### WHAT THE TASK REQUIRES
This task calls for copying each line below that contains "agent".

Saved data entries:
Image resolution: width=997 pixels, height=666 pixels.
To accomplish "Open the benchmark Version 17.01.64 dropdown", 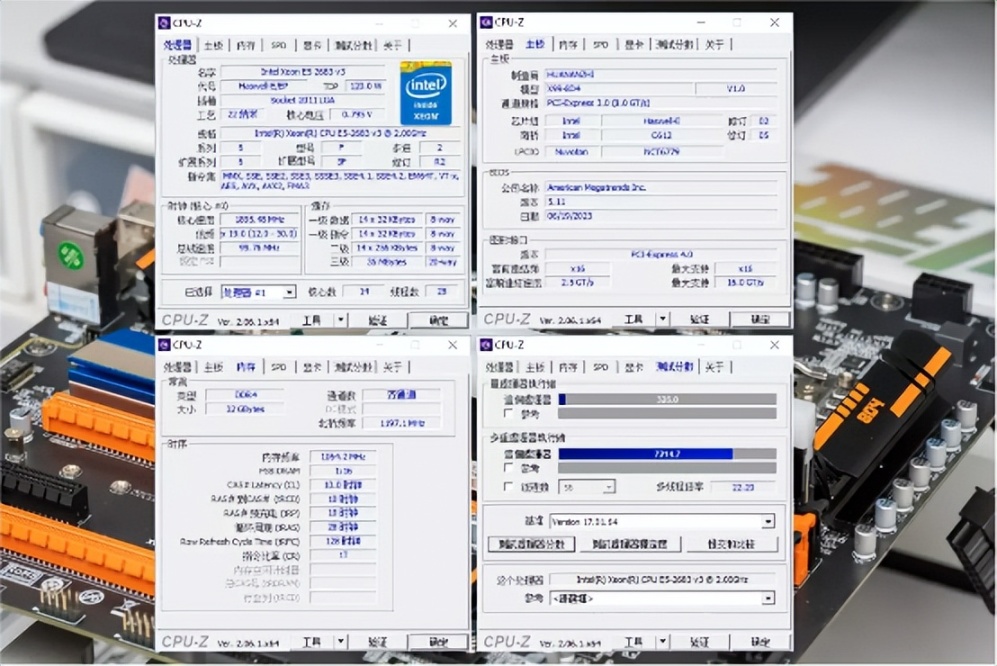I will [x=662, y=522].
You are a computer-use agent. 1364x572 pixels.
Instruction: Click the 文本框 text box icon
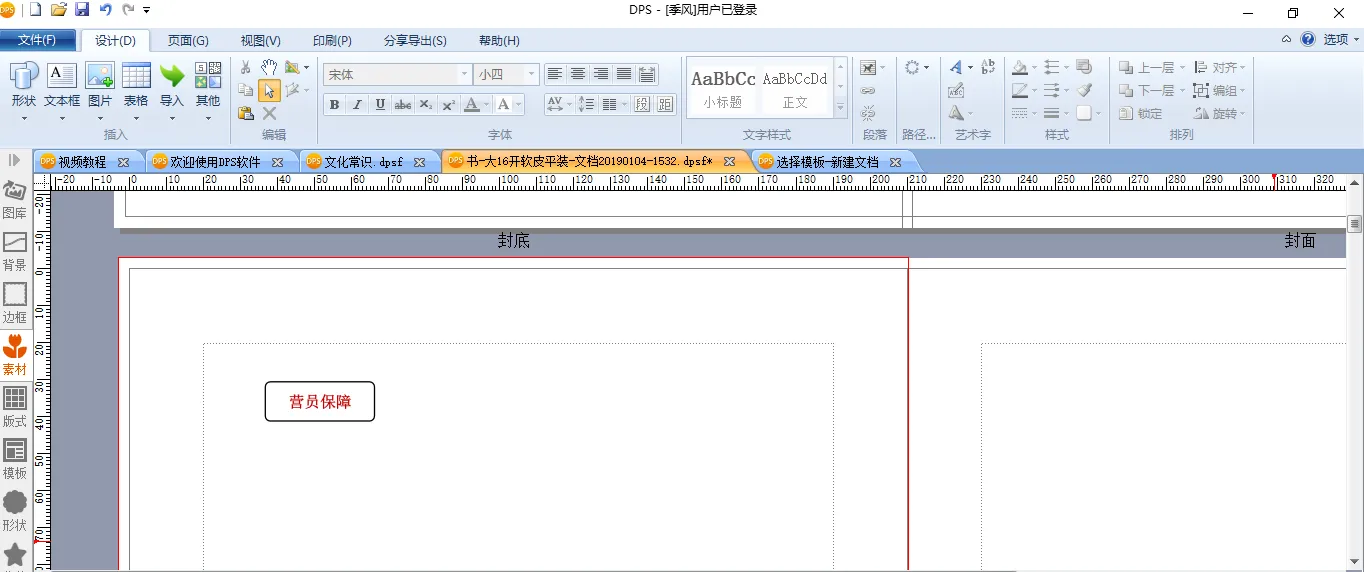62,77
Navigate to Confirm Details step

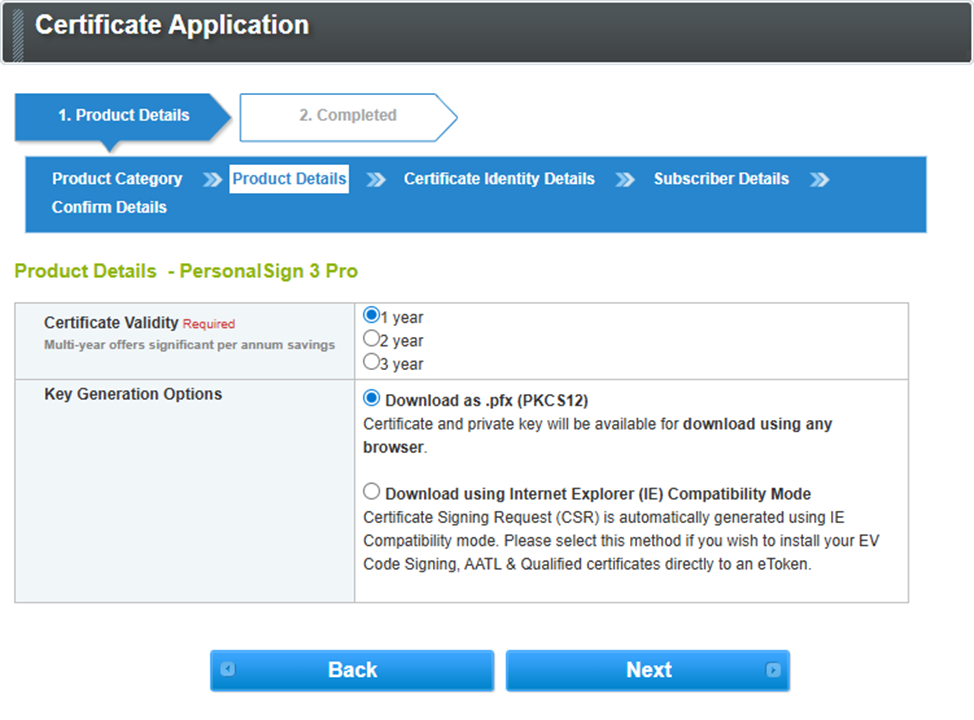[109, 207]
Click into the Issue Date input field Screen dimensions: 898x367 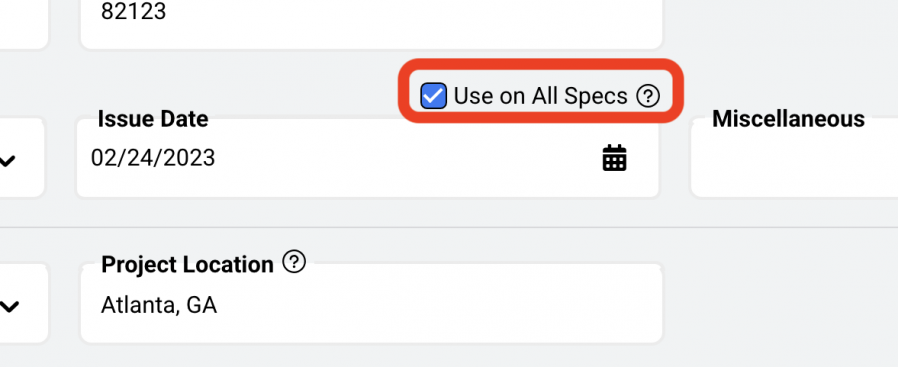[x=368, y=158]
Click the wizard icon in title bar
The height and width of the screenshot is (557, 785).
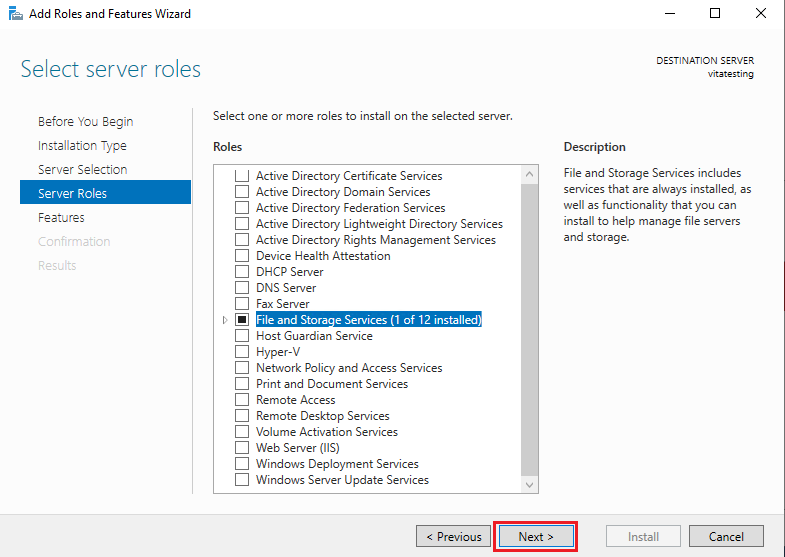pyautogui.click(x=16, y=14)
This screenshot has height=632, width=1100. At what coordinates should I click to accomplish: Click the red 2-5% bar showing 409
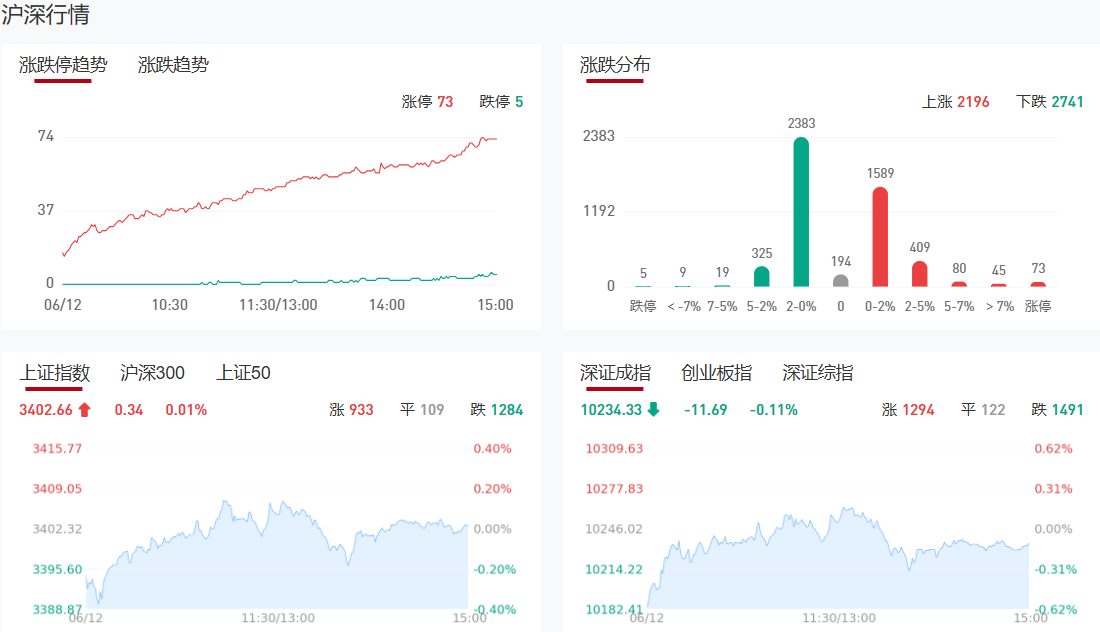pos(919,274)
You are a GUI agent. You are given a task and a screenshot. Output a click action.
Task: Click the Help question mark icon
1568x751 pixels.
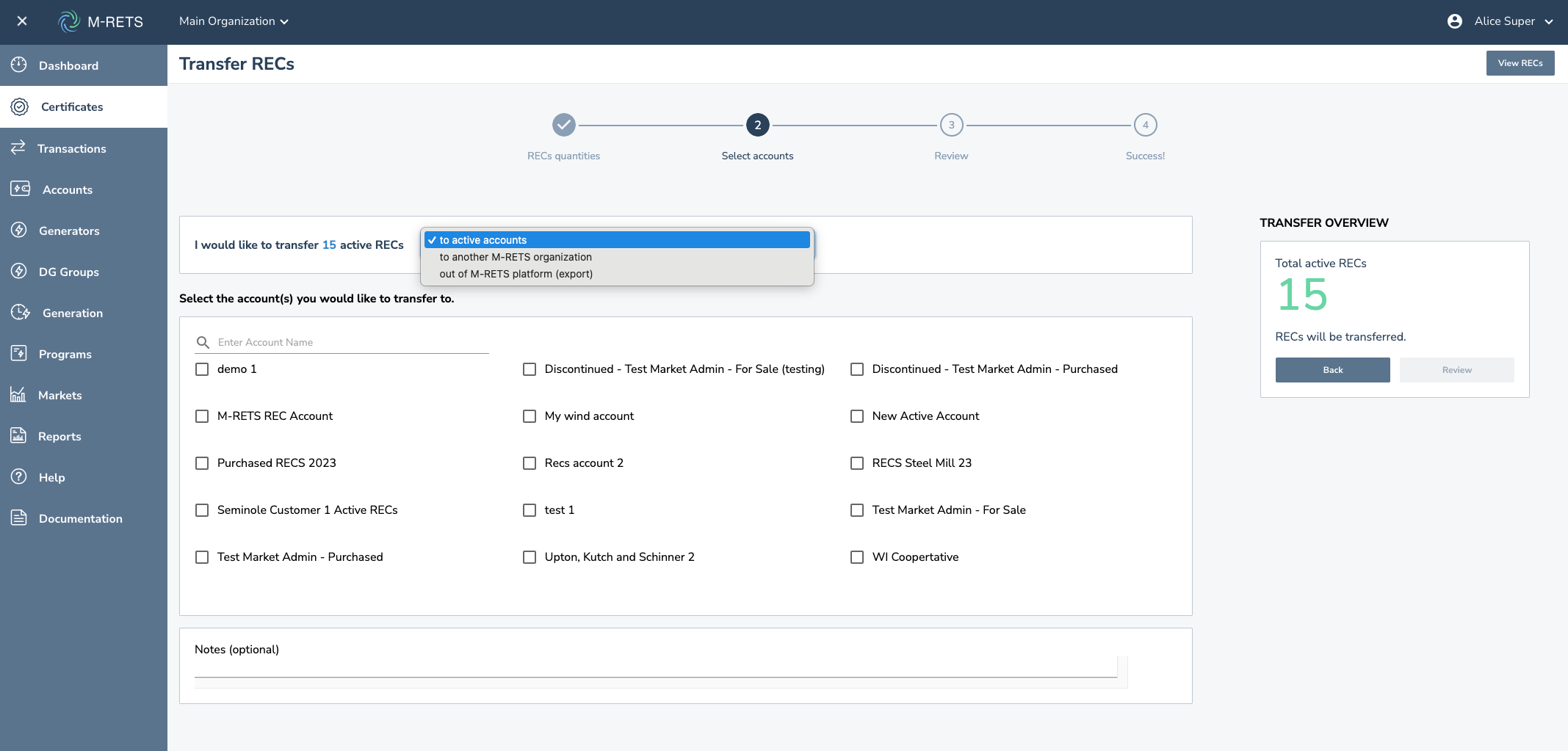19,476
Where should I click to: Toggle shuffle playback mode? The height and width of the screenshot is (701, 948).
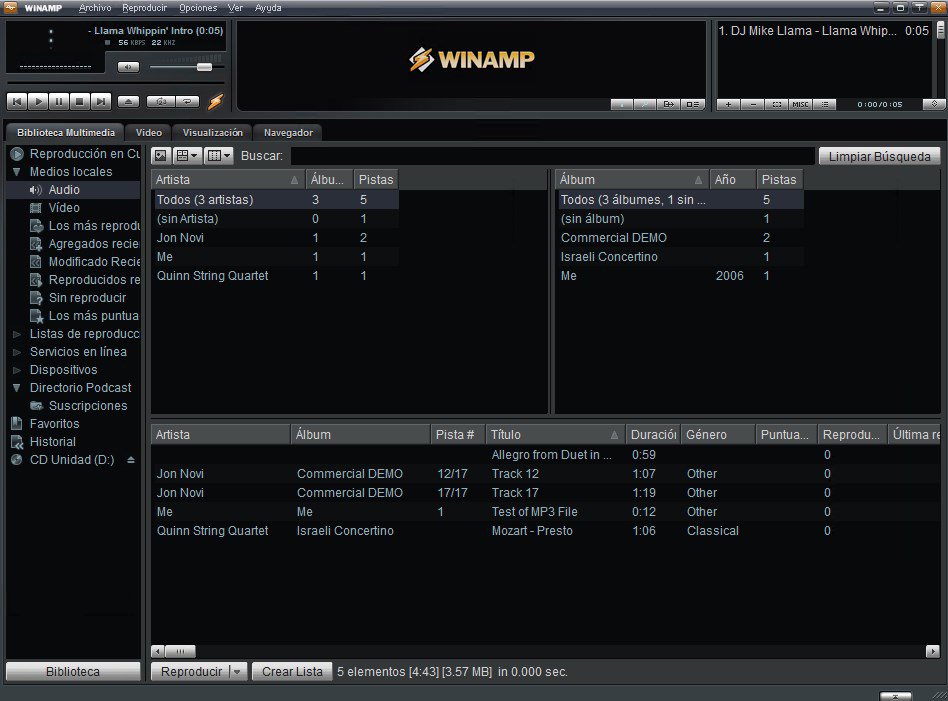[161, 101]
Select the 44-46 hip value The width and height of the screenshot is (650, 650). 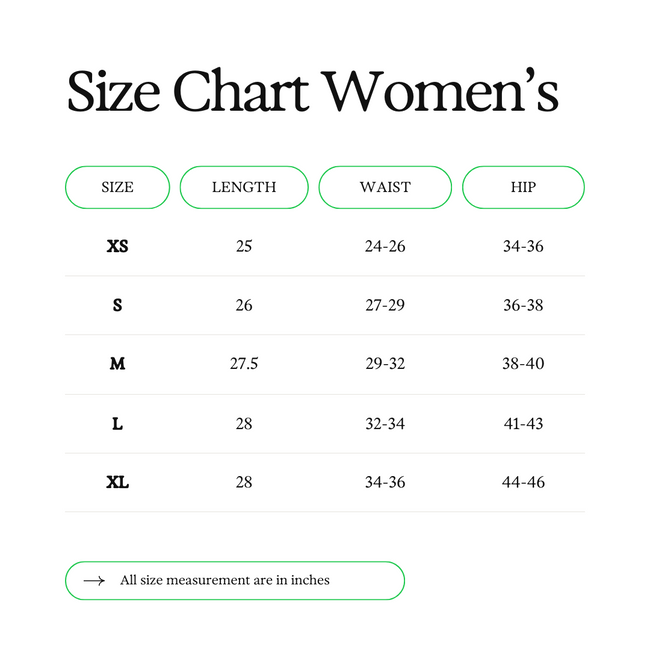click(x=523, y=482)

### FINAL ANSWER
You are a computer-use agent. 1364x572 pixels.
You are a GUI agent. You are given a task and a screenshot. Output a click action.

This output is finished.